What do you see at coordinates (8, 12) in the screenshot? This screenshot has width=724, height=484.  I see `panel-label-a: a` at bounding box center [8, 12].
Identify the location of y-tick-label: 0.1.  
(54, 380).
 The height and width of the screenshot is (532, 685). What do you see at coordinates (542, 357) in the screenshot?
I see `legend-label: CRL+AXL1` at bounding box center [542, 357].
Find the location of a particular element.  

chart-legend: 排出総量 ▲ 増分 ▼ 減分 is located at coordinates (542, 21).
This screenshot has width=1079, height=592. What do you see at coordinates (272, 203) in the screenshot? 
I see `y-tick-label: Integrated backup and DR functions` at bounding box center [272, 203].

________

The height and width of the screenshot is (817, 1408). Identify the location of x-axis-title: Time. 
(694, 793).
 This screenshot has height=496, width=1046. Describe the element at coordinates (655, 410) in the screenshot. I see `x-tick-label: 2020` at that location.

________

### WHAT IS REQUIRED
Copy out verbatim the data that opens with the line containing "What do you see at coordinates (8, 12)" and closes with the line containing "center [272, 203].", including both of those lines.

### RESPONSE BOX
What do you see at coordinates (8, 12) in the screenshot? This screenshot has width=724, height=484.  I see `panel-label-a: a` at bounding box center [8, 12].
Identify the location of y-tick-label: 0.1.  
(54, 380).
 The height and width of the screenshot is (532, 685). What do you see at coordinates (542, 357) in the screenshot?
I see `legend-label: CRL+AXL1` at bounding box center [542, 357].
Find the location of a particular element.  

chart-legend: 排出総量 ▲ 増分 ▼ 減分 is located at coordinates (542, 21).
This screenshot has width=1079, height=592. What do you see at coordinates (272, 203) in the screenshot? 
I see `y-tick-label: Integrated backup and DR functions` at bounding box center [272, 203].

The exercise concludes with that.